No GPU is detected on yggdrasil

Hi,

My GROMACS jobs on yggdrasil all failed last night. I resubmitted jobs this afternoon. One runs normally with gpu007, but another one only ran for a few sec on gpu008 and failed.

Some lines of .out file:

Program:     gmx mdrun, version 2023.1
Source file: src/gromacs/taskassignment/findallgputasks.cpp (line 85)
MPI rank:    0 (out of 8)

Fatal error:
Cannot run short-ranged nonbonded interactions on a GPU because no GPU is
detected.

[1707228579.325814] [gpu008:1539109:0]           ib_md.c:1234 UCX  WARN  IB: ibv_fork_init() was disabled or failed, yet a fork() has been issued.
[1707228579.325821] [gpu008:1539109:0]           ib_md.c:1235 UCX  WARN  IB: data corruption might occur when using registered memory.

My batchfile:

#!/bin/bash
#SBATCH --job-name="*"
#SBATCH --mail-type=ALL
#SBATCH --mail-user=*
#SBATCH --time=12:00:00
#SBATCH --ntasks-per-core=1
#SBATCH --ntasks-per-node=8
#SBATCH --cpus-per-task=1
#SBATCH --partition=shared-gpu
#SBATCH --gpus=1
#========================================
module load GCC/11.3.0
module load OpenMPI/4.1.4
module load GROMACS/2023.1-CUDA-11.7.0
export OMP_NUM_THREADS=8

srun gmx_mpi mdrun -ntomp 8 -s *.tpr -deffnm * -nsteps -1 -v -pin on -nb gpu -noappend -cpi *.cpt

Best,
Jingze

Dear @Jingze.Duan

I think I got it! Your job was running fine on gpu007.yggdrasil and no GPUs are seen when same job is running on gpu008.yggdrasil.

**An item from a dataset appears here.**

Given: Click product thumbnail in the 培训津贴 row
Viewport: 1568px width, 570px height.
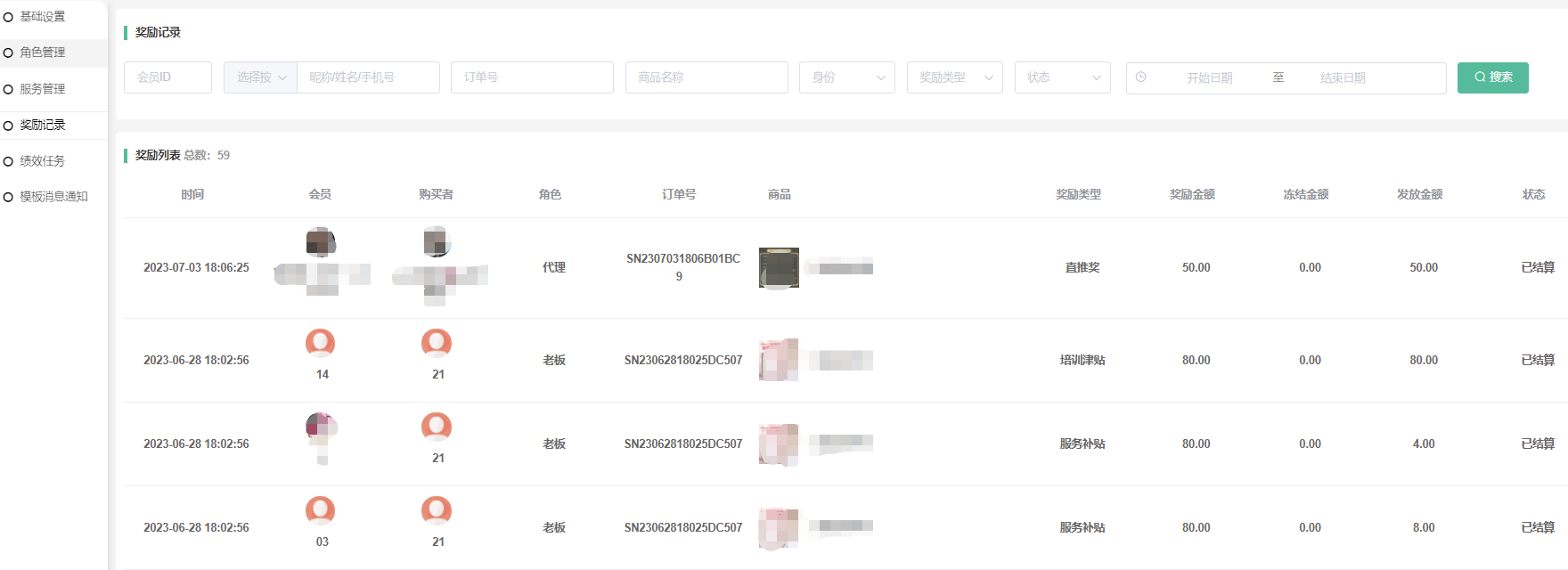Looking at the screenshot, I should coord(779,360).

Gpu007 is equipped with 8 x Titan RTX cards and gpu008 is equipped with 8x V100 cards (see hpc:hpc_clusters [eResearch Doc]). The V100 has a compute capability of 7.0. Until 06th of December 2023, all the software using GPUs we compiled were compiled for compute capability : 6.0,6.1,7.5,8.0,8.6. We added the 7.0 since then, but not all the software were recompiled.

We saw later the following statement from Nvidia:

Each CUBIN file targets a specific compute capability version and is forward- compatible only with CUDA architectures of the same major version number; e.g., CUBIN files that target compute capability 1.0 are supported on all compute- capability 1.x (Tesla) devices but are not supported on compute-capability 2.0 (Fermi) devices.

It means we no GPU kernel were compatible for this card.

We are recompiling GROMACS right now.

Thank you for your help! My jobs are all fine now.

Dear @Jingze.Duan

Gromac has been recompiled.